Dataset entries
⁂
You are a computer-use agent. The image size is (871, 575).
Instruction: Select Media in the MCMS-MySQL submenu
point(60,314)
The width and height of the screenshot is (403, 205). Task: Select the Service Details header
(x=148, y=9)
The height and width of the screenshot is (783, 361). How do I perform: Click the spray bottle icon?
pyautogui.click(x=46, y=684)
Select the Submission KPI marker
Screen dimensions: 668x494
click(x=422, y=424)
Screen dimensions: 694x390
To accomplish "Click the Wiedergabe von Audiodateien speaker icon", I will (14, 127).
⁂
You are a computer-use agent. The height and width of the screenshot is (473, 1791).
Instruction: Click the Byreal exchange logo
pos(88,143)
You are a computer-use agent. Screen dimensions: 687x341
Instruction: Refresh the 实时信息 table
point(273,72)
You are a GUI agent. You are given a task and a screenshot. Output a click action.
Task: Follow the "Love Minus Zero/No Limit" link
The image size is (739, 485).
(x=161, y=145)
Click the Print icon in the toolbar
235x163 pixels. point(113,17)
⁂
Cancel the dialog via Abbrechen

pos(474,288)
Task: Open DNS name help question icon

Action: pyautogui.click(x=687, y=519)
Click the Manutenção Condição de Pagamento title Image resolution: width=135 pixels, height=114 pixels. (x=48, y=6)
⁂
EXERCISE DESCRIPTION
Lines, not occurrences, are what count: report how many lines of the records above include the word "agent", and nothing else.

ANSWER SECTION
4